**Texte cité**
>>>

Théorème vivant - Cédric Villani

Un dimanche à 13 heures ; le laboratoire serait désert, s'il n'y avait deux mathématiciens affairés. [C.V.]
Cédric Villani est un mathématicien français de haut niveau, récipiendaire de la Médaille Fields, l'une des plus hautes distinctions en mathématiques avec le Prix Abel, l'équivalent pour les mathématiciens d'un prix Nobel. Il aurait pu se réfugier dans la communauté mathématique et limiter au minimum ses interventions avec la société séculière, mais, conscient de l'impact qu'il peut avoir, il n'a jamais hésité à faire connaître ses opinions sur l'enseignement des maths, sur leur vulgarisation ou sur leur place dans l'univers des sciences comme dans notre quotidien.

<<<

**Enregistrements issus d'une collection**
>>>

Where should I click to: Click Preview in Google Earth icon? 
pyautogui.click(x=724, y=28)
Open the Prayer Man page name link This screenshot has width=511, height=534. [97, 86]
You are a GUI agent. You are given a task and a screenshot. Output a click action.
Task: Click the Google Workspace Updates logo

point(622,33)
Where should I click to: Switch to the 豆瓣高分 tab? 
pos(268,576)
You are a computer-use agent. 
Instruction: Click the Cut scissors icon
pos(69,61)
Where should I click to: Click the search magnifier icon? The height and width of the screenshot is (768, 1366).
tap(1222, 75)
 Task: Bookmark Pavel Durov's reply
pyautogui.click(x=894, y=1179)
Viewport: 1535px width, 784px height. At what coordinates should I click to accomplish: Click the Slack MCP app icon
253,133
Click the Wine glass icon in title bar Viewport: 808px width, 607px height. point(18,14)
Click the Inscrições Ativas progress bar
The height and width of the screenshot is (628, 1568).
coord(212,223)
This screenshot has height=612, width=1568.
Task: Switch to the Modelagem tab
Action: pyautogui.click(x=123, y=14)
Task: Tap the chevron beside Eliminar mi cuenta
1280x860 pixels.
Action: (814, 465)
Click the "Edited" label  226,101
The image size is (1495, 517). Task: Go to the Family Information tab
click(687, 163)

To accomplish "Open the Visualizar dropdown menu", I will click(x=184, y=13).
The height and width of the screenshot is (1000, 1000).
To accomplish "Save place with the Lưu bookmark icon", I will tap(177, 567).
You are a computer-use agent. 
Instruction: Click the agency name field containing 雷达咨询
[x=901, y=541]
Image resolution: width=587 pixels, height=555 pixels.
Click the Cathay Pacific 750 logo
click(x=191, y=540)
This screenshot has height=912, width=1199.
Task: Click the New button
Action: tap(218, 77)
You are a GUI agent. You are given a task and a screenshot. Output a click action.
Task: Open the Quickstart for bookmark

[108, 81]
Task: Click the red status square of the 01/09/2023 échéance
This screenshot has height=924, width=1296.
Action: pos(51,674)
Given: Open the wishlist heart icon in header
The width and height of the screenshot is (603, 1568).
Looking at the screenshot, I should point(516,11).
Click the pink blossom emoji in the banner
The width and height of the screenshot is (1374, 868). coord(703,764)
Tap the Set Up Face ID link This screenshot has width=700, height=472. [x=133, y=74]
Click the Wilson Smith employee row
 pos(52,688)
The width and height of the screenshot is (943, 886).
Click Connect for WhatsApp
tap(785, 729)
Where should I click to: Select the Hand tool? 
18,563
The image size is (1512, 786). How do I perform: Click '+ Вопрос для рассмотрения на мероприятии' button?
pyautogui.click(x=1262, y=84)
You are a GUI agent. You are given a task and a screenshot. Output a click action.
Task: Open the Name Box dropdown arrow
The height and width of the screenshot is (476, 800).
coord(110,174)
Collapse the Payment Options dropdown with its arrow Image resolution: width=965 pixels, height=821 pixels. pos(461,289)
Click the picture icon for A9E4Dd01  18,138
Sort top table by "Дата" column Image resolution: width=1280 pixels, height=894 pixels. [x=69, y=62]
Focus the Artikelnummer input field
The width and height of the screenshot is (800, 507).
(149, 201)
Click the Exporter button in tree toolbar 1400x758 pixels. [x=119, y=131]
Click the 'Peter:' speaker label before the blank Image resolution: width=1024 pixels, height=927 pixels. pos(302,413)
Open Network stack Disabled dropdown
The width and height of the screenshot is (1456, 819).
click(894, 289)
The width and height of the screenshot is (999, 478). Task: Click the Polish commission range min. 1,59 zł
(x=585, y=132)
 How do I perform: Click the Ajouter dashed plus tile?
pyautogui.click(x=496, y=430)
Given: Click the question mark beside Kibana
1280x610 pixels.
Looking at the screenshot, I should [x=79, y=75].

<<<

**Consignes de l'exercice**
1) Recopiez le passage de l'extrait sur Cédric Villani qui va de « Théorème vivant - Cédric » jusqu'à « dans notre quotidien. » inclus.
2) Répondez à ces questions d'après l'extrait sur Cédric Villani :
(a) Quel jour et à quelle heure se situe la scène décrite dans la phrase qui se termine par « [C.V.] » ?
(b) Quelle distinction Cédric Villani a-t-il reçue ?
(c) Sur quels sujets a-t-il fait connaître ses opinions ?

**Réponses finales**
1)
Théorème vivant - Cédric Villani

Un dimanche à 13 heures ; le laboratoire serait désert, s'il n'y avait deux mathématiciens affairés. [C.V.]
Cédric Villani est un mathématicien français de haut niveau, récipiendaire de la Médaille Fields, l'une des plus hautes distinctions en mathématiques avec le Prix Abel, l'équivalent pour les mathématiciens d'un prix Nobel. Il aurait pu se réfugier dans la communauté mathématique et limiter au minimum ses interventions avec la société séculière, mais, conscient de l'impact qu'il peut avoir, il n'a jamais hésité à faire connaître ses opinions sur l'enseignement des maths, sur leur vulgarisation ou sur leur place dans l'univers des sciences comme dans notre quotidien.

2)
(a) Un dimanche, à 13 heures.
(b) La Médaille Fields.
(c) Sur l'enseignement des maths, sur leur vulgarisation et sur leur place dans l'univers des sciences comme dans notre quotidien.